Reproduce, exactly and in full, only the lines below from the one containing "Weitere Einstellungen (1336, 1098)" through the one containing "Order tracking (698, 633)".

Dataset excerpts
=== Begin Enclosure ===
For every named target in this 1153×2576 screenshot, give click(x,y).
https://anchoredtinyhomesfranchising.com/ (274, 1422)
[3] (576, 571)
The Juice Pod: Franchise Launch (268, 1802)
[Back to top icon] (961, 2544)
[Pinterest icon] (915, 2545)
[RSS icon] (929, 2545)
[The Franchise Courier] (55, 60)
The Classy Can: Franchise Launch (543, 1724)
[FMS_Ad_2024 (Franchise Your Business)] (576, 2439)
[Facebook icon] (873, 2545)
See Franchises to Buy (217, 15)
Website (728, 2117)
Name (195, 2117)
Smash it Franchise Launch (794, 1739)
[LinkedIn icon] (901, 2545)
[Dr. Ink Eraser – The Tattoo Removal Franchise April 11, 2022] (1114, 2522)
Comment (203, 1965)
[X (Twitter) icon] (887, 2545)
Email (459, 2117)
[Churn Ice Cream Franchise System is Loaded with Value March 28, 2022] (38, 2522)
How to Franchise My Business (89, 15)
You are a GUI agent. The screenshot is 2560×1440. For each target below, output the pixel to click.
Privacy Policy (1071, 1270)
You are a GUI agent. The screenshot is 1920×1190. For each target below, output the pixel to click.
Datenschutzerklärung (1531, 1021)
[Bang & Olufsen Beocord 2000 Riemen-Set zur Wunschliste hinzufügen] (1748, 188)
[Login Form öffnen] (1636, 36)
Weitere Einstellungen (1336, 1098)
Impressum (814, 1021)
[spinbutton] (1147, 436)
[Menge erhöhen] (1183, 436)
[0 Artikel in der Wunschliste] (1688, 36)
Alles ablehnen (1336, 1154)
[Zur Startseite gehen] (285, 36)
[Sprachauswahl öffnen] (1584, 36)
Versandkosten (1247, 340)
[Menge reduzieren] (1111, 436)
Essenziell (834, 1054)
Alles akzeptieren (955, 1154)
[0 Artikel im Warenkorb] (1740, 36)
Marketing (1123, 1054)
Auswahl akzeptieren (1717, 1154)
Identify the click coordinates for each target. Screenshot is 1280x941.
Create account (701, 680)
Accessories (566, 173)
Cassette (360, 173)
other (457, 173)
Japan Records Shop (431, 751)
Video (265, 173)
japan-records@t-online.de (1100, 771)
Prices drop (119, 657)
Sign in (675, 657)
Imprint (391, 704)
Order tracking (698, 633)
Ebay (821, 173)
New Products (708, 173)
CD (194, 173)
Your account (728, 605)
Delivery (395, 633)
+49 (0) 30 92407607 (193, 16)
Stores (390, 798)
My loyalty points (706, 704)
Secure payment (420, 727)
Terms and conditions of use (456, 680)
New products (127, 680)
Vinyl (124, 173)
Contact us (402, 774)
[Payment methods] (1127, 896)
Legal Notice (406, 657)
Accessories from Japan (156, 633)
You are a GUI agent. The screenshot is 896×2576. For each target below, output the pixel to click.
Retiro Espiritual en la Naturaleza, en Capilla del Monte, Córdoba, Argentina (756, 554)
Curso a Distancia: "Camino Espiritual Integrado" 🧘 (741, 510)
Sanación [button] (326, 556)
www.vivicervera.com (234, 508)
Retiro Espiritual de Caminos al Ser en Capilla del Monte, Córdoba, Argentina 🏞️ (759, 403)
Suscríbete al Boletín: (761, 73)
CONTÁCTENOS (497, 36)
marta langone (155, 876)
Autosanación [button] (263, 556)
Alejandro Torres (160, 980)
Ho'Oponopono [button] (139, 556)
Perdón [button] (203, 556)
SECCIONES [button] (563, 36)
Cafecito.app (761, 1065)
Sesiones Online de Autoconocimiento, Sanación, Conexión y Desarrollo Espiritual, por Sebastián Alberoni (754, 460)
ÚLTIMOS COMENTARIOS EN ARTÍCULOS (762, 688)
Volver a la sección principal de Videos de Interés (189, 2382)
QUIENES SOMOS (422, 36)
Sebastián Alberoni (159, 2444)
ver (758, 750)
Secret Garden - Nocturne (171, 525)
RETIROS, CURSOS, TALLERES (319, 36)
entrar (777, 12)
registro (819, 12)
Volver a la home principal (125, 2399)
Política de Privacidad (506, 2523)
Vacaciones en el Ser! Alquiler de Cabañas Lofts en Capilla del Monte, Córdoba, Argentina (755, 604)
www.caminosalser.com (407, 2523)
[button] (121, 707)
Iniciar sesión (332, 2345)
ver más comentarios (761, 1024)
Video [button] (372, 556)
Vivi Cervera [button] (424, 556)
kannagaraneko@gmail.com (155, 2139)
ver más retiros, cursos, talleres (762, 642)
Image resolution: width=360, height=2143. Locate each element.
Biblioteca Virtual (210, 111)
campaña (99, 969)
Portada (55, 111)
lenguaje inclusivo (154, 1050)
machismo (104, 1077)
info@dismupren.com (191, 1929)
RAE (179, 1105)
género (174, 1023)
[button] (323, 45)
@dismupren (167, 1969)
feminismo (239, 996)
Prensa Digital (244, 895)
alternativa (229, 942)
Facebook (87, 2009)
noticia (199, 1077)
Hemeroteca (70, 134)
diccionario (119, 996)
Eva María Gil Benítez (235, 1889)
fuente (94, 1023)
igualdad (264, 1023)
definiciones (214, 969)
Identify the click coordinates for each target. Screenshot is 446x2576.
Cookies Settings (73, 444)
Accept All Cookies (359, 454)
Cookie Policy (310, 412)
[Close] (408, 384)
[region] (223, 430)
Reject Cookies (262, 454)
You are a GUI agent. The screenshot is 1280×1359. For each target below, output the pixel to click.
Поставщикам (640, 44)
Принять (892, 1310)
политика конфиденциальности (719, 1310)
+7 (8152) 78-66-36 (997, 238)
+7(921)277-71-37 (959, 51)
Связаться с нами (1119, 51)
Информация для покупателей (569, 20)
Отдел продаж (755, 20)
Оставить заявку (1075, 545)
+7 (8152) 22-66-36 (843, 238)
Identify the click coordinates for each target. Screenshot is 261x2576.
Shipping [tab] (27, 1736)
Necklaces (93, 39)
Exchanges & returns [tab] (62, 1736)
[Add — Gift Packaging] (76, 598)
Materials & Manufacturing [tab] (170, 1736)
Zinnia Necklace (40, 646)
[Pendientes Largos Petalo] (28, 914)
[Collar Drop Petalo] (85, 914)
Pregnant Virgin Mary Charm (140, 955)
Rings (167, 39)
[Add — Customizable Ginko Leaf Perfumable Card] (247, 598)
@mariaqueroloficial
=== End Enclosure ===
**EXERCISE OUTPUT**:
Weitere Einstellungen (1336, 1098)
Impressum (814, 1021)
[spinbutton] (1147, 436)
[Menge erhöhen] (1183, 436)
[0 Artikel in der Wunschliste] (1688, 36)
Alles ablehnen (1336, 1154)
[Zur Startseite gehen] (285, 36)
[Sprachauswahl öffnen] (1584, 36)
Versandkosten (1247, 340)
[Menge reduzieren] (1111, 436)
Essenziell (834, 1054)
Alles akzeptieren (955, 1154)
[0 Artikel im Warenkorb] (1740, 36)
Marketing (1123, 1054)
Auswahl akzeptieren (1717, 1154)
Identify the click coordinates for each target. Screenshot is 1280x941.
Create account (701, 680)
Accessories (566, 173)
Cassette (360, 173)
other (457, 173)
Japan Records Shop (431, 751)
Video (265, 173)
japan-records@t-online.de (1100, 771)
Prices drop (119, 657)
Sign in (675, 657)
Imprint (391, 704)
Order tracking (698, 633)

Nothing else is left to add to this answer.